I am nervous but confident. I buy you a rose because frankly speaking I don’t know why, but I want to make a small romantic gesture. I make sure it’s yellow so I do not scare you away. I meet you at the restaurant and you like the rose, and it’s a massive relief. In fact I am jealous at the way you’re holding it. If only I was as small as rose. Wait, that doesn’t even make sense!

You help me with my choice of meal and it turns out to be delicious, and in my mind I am going nuts because you are almost perfect. We leave the restaurant and head to the park where we first met. We sit on the bench and talk some more. The sky is still clear for a summer turning into Fall kind of day. It’s also breezy and serene, but there are some questionable people in the park that look like they could be street pharmacists, but the atmosphere is still generally calm.
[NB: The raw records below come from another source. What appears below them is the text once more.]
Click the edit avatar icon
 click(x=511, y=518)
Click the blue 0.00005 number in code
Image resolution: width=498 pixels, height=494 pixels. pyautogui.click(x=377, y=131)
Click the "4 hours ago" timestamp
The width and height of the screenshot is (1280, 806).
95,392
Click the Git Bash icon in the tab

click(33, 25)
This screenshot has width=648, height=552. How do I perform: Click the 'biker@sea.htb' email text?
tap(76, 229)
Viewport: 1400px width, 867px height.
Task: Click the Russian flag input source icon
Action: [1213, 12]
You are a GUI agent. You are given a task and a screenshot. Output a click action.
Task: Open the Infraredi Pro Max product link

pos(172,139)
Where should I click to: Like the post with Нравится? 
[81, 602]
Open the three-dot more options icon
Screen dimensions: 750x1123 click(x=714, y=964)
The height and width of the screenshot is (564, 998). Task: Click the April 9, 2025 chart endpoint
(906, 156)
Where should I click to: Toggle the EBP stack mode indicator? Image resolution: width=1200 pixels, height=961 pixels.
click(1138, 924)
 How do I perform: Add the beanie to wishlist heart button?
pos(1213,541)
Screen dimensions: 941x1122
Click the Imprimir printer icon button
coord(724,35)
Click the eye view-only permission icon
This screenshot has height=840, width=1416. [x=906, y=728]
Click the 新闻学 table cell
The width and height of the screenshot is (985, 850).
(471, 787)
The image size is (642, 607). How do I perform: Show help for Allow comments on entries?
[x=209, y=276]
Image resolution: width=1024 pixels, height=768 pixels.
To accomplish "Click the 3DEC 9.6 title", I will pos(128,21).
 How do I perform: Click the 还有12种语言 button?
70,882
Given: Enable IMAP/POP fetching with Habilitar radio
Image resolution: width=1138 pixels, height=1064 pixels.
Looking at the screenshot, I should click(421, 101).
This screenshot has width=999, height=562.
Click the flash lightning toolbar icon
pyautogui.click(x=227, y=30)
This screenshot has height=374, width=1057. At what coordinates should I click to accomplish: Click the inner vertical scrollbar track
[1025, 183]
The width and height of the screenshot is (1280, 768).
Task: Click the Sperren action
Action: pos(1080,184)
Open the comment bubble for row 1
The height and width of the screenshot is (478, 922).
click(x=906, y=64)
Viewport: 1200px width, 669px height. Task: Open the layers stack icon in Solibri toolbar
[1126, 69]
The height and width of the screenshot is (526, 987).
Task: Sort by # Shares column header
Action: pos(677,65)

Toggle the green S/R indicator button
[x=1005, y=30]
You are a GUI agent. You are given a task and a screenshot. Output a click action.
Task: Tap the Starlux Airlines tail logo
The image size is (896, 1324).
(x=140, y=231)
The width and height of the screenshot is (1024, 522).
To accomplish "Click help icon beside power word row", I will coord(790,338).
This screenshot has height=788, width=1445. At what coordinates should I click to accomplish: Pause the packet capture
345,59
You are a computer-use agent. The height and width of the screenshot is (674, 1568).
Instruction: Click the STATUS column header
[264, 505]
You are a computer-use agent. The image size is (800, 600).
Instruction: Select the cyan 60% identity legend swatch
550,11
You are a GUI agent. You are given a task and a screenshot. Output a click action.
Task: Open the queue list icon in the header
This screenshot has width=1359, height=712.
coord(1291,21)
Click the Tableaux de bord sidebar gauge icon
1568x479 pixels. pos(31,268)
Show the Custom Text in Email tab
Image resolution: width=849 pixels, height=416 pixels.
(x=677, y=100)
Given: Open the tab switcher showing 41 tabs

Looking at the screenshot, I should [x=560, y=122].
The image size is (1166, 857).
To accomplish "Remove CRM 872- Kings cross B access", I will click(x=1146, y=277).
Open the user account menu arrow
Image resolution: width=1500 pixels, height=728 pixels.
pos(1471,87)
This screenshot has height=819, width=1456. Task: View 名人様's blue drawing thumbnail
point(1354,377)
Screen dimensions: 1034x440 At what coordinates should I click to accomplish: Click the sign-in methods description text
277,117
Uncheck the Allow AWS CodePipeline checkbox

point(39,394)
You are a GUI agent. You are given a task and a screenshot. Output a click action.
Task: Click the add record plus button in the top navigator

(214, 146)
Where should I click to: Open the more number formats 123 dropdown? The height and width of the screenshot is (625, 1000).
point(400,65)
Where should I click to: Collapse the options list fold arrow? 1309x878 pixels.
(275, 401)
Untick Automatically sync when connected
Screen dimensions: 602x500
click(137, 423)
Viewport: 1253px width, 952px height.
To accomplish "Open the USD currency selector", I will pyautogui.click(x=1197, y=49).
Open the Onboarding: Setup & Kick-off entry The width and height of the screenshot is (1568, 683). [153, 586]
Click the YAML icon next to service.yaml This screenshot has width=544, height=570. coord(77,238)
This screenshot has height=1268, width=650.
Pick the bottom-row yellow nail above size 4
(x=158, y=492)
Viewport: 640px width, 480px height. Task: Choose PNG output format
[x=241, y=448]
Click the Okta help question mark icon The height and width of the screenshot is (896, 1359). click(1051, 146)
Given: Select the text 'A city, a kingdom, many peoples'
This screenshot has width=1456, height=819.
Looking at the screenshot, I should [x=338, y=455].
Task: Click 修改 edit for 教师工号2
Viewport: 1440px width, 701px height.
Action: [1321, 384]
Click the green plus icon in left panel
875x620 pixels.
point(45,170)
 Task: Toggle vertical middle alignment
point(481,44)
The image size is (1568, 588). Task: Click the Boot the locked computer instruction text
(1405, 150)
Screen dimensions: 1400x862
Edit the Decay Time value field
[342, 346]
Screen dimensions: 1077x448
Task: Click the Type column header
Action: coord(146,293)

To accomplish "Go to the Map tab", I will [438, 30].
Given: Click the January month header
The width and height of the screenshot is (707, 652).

I make a move to kiss you and dodge it nicely and I think to myself #TypicalBurundianGirlBehaviour. I have been there before. You do not kiss boys on the second date. You are not easy. One must fight for you. Alright. I get it, but I am disappointed. I have no right to be so I do not give it much weight.

We part ways and I think about you lots on the way home. We exchange text messages along the way. We see each other again, a week later, I think. You look beautiful. “She always looks well put together”, I think to myself. I realize the majority of times we’re together I am actually thinking about you. Ahh OK, I should pay attention to what you are saying. I get lost in my thoughts again but just for a brief moment. In my thoughts I realize I may be creating a version of you that’s different from the person I am with. Do I like the person you are, or the version of you I have been creating in my mind this whole time?